I'm not sure 'exactly' fits. I think it's probably important to let the client 
know that an update only made it to one replica for example. That mean's you 
are in a position to possibly lose the update. One possibility is to define the 
fail the same way as a leader fail in the middle of your update. You don't know 
what happened in that case - the doc may be in or not. If we do the same here, 
the client will know, hey, this didn't make it to 2 or 3 replicas - it may be 
in the cluster, but we can't count on it's durability to the level we 
requested. The client can then choose how to handle this - accept what happened 
or take another action.

Just spit balling at a conference, but I think there is a way to define the 
semantics here so that it's easier on us, but still gives the client the info 
they need to understand how durable that update was. This would not be the only 
case a fail does not mean the update is for sure not in the cluster - you can't 
get around that on fails of the leader in the middle of an update anyway.

> Option to enforce a majority quorum approach to accepting updates in SolrCloud
> ------------------------------------------------------------------------------
>
>                 Key: SOLR-5468
>                 URL: https://issues.apache.org/jira/browse/SOLR-5468
>             Project: Solr
>          Issue Type: New Feature
>          Components: SolrCloud
>    Affects Versions: 4.5
>         Environment: All
>            Reporter: Timothy Potter
>            Assignee: Timothy Potter
>            Priority: Minor
>         Attachments: SOLR-5468.patch
>
>
> I've been thinking about how SolrCloud deals with write-availability using 
> in-sync replica sets, in which writes will continue to be accepted so long as 
> there is at least one healthy node per shard.
> For a little background (and to verify my understanding of the process is 
> correct), SolrCloud only considers active/healthy replicas when acknowledging 
> a write. Specifically, when a shard leader accepts an update request, it 
> forwards the request to all active/healthy replicas and only considers the 
> write successful if all active/healthy replicas ack the write. Any down / 
> gone replicas are not considered and will sync up with the leader when they 
> come back online using peer sync or snapshot replication. For instance, if a 
> shard has 3 nodes, A, B, C with A being the current leader, then writes to 
> the shard will continue to succeed even if B & C are down.
> The issue is that if a shard leader continues to accept updates even if it 
> loses all of its replicas, then we have acknowledged updates on only 1 node. 

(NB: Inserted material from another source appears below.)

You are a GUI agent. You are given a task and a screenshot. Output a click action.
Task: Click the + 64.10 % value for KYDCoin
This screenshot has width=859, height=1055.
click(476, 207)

> If that node, call it A, then fails and one of the previous replicas, call it 
> B, comes back online before A does, then any writes that A accepted while the 
> other replicas were offline are at risk to being lost. 

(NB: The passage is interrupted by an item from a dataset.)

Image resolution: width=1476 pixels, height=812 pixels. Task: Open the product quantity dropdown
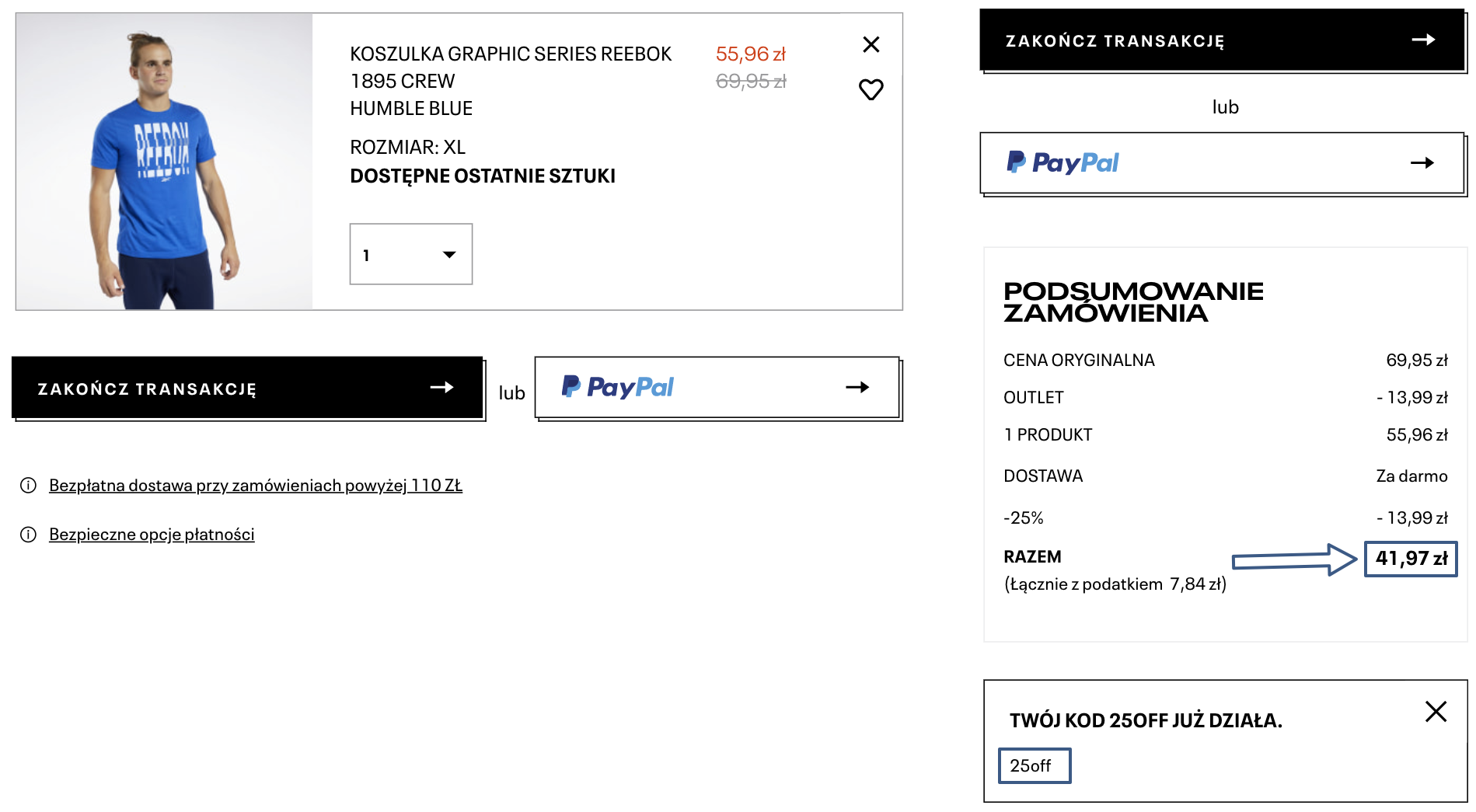[x=411, y=254]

> SolrCloud does provide a safe-guard mechanism for this problem with the 
> leaderVoteWait setting, which puts any replicas that come back online before 
> node A into a temporary wait state. If A comes back online within the wait 
> period, then all is well as it will become the leader again and no writes 
> will be lost. As a side note, sys admins definitely need to be made more 
> aware of this situation as when I first encountered it in my cluster, I had 
> no idea what it meant.
> My question is whether we want to consider an approach where SolrCloud will 
> not accept writes unless there is a majority of replicas available to accept 
> the write? For my example, under this approach, we wouldn't accept writes if 
> both B&C failed, but would if only C did, leaving A & B online. Admittedly, 
> this lowers the write-availability of the system, so may be something that 
> should be tunable?
> From Mark M: Yeah, this is kind of like one of many little features that we 
> have just not gotten to yet. I’ve always planned for a param that let’s you 
> say how many replicas an update must be verified on before responding 
> success. Seems to make sense to fail that type of request early if you notice 
> there are not enough replicas up to satisfy the param to begin with.